What is needed :: Return the count of lines in the records that include the string "system", and nothing besides it.

Dataset excerpts ::
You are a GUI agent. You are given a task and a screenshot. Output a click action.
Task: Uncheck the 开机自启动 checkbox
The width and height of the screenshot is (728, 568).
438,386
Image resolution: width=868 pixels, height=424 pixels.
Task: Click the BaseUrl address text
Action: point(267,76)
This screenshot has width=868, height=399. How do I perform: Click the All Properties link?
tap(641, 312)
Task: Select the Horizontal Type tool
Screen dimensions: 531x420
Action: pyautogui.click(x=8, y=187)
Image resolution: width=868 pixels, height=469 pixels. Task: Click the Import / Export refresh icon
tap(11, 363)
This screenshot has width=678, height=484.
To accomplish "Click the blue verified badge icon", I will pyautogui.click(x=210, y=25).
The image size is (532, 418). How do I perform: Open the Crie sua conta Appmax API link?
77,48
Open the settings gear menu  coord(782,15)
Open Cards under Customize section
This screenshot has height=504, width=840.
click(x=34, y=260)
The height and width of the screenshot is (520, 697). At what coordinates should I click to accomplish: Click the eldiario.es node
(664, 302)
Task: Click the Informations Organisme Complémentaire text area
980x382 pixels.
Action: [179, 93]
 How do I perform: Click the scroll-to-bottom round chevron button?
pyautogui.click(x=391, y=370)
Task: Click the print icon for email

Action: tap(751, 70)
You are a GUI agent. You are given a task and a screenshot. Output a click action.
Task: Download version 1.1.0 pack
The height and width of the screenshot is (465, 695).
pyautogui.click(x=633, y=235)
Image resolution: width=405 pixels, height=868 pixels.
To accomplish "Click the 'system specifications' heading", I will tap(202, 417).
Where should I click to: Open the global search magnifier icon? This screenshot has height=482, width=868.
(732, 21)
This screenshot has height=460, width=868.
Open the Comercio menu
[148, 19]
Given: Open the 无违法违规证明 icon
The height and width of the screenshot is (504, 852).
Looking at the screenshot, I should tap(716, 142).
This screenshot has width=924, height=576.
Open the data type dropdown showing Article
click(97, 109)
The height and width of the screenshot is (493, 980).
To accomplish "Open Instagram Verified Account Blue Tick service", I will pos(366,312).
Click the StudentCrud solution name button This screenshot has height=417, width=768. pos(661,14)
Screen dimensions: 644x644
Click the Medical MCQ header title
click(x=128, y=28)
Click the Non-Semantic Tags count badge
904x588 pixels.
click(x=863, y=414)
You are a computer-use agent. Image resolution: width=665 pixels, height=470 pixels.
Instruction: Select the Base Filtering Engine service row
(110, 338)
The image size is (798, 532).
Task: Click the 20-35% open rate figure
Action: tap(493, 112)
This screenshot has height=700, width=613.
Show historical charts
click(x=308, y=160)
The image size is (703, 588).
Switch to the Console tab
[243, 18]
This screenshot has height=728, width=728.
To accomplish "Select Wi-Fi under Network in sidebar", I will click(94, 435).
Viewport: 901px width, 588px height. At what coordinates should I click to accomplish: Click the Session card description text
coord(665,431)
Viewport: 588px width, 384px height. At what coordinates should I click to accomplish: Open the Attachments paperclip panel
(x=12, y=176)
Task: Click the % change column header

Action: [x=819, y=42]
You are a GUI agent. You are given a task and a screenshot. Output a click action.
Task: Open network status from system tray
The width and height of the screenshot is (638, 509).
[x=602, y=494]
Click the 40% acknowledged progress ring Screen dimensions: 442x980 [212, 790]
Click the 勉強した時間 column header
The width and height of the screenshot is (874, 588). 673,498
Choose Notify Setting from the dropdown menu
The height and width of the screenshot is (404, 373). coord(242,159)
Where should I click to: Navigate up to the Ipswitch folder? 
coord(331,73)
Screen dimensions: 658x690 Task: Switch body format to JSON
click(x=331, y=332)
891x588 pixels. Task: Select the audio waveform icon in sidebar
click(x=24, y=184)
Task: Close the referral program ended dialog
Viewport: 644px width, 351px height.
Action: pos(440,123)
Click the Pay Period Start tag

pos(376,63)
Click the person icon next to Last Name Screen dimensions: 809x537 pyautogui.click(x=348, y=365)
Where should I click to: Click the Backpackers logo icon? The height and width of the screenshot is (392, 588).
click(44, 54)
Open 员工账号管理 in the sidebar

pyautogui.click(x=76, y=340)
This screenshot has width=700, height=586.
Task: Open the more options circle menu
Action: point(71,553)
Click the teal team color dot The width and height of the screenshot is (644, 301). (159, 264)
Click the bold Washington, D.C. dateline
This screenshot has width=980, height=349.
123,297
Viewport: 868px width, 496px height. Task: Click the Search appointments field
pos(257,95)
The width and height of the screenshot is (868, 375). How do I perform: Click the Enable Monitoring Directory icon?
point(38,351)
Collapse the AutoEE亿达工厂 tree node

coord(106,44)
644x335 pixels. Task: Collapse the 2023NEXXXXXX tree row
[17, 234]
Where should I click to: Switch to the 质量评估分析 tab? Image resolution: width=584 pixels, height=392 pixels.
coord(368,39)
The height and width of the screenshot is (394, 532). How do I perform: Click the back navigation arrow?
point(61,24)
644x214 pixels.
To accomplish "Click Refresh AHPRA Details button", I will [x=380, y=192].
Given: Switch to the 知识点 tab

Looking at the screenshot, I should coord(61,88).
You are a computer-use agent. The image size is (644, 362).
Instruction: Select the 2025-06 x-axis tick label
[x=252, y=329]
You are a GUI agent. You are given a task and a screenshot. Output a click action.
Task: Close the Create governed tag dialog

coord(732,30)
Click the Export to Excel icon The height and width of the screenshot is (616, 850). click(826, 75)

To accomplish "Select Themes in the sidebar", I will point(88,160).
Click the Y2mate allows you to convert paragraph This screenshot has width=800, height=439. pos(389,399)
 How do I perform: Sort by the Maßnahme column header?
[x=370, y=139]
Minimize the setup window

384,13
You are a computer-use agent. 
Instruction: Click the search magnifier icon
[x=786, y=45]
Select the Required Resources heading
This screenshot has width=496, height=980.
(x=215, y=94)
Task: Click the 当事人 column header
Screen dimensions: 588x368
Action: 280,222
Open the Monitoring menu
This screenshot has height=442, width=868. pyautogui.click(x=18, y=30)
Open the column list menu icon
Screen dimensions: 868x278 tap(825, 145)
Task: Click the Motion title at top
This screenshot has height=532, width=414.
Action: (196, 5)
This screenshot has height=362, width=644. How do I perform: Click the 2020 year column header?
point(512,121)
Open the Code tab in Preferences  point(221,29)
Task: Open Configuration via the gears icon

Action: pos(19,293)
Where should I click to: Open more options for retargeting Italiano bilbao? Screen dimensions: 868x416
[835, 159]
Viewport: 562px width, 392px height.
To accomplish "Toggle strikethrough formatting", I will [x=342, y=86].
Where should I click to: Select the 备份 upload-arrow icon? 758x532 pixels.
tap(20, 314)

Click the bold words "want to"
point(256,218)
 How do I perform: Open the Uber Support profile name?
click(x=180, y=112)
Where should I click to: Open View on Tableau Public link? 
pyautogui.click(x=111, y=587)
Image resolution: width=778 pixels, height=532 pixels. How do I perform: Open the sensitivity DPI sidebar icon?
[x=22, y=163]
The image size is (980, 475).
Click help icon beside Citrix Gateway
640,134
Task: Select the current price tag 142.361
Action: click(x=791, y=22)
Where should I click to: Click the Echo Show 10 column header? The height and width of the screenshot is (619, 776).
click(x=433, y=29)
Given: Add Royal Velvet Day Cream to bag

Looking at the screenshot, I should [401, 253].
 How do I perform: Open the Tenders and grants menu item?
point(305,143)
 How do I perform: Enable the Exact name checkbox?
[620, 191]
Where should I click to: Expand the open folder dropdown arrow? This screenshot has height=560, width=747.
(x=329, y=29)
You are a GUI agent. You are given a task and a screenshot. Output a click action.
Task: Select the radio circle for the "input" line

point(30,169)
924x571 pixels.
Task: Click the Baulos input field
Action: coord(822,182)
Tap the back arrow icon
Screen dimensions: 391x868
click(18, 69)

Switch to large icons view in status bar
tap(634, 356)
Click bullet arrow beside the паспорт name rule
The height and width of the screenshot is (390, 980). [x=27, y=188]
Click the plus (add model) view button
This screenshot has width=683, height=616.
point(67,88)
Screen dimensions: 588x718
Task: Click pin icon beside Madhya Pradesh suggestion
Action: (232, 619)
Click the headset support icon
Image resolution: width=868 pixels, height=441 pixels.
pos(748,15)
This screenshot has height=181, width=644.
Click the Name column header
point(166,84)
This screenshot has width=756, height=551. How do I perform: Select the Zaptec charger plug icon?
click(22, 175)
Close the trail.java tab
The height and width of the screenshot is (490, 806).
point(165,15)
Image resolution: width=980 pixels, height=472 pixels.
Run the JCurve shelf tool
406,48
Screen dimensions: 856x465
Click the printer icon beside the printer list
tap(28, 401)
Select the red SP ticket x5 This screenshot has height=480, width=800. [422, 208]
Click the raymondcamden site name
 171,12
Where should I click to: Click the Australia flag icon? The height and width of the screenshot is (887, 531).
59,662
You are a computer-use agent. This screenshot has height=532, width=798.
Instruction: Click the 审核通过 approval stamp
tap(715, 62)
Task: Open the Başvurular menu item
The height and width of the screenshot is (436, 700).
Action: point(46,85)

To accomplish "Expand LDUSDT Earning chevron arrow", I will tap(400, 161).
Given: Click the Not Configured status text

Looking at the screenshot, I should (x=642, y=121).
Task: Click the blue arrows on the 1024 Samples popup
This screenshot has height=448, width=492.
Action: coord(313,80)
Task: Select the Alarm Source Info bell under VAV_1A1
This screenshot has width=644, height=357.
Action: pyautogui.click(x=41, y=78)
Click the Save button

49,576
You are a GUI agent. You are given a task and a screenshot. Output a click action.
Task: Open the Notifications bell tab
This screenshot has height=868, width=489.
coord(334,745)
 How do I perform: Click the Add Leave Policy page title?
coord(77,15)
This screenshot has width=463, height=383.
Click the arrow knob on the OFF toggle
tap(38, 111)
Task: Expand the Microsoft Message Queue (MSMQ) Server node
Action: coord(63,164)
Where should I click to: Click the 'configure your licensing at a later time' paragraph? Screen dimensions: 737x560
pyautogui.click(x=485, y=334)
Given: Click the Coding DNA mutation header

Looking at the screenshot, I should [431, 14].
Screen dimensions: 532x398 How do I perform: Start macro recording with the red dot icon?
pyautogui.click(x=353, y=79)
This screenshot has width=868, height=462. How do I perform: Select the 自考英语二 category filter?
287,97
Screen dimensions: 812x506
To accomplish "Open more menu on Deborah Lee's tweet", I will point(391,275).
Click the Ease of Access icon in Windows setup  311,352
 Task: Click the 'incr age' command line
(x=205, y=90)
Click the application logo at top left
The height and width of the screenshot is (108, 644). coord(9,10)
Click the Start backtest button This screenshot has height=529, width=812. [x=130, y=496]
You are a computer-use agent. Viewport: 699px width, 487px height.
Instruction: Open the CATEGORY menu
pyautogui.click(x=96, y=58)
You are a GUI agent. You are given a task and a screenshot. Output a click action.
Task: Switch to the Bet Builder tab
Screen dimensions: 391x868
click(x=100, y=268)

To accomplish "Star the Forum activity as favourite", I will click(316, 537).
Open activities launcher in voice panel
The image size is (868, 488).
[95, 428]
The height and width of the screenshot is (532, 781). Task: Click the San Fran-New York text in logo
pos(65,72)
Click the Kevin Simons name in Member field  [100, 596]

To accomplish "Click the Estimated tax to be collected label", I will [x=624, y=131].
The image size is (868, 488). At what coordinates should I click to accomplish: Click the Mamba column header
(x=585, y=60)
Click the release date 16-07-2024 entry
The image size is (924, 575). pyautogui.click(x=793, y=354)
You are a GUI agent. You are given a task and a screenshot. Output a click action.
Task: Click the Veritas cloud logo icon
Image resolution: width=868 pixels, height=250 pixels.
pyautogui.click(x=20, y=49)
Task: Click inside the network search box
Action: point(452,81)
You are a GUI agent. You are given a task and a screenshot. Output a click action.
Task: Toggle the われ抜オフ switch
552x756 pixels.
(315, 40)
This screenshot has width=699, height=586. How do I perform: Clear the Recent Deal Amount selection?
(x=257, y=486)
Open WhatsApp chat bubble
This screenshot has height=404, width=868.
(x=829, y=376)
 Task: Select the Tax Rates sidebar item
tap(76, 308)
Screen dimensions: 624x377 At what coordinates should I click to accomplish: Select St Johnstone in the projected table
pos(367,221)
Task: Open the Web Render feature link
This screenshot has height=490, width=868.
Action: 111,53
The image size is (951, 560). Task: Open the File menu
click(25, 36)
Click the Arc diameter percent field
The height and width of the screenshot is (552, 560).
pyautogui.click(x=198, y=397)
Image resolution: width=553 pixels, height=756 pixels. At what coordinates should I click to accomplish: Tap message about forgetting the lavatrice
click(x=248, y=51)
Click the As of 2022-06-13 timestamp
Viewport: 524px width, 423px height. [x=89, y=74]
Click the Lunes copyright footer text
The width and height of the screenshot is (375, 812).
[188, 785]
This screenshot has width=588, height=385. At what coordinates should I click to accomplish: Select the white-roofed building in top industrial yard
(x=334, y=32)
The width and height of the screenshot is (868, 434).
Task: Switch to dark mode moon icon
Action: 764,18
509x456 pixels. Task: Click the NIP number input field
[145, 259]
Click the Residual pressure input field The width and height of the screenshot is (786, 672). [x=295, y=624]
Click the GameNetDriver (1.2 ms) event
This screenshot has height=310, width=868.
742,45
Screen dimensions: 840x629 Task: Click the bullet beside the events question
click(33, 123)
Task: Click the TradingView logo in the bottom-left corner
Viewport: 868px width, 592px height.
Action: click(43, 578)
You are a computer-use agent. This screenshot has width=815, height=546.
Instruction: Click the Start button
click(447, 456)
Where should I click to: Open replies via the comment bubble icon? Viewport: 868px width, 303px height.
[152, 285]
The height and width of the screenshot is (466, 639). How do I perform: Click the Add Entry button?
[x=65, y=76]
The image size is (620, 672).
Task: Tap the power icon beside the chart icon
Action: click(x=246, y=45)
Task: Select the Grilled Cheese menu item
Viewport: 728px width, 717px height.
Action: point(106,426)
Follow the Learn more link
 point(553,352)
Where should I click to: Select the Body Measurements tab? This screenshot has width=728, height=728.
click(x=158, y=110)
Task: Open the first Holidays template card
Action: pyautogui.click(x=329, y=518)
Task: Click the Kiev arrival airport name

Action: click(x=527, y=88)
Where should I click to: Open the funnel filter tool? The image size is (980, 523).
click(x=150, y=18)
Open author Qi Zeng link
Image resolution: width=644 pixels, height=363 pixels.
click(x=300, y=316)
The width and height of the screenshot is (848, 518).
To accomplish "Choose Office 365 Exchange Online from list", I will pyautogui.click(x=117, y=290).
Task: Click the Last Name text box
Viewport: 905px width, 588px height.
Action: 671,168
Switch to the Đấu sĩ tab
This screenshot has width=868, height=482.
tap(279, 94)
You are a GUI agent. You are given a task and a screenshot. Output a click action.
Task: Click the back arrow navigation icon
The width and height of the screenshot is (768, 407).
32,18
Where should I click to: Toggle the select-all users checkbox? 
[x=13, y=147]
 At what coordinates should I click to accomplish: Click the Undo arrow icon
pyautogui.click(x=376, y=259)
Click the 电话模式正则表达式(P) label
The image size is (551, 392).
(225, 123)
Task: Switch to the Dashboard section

Answer below :: 2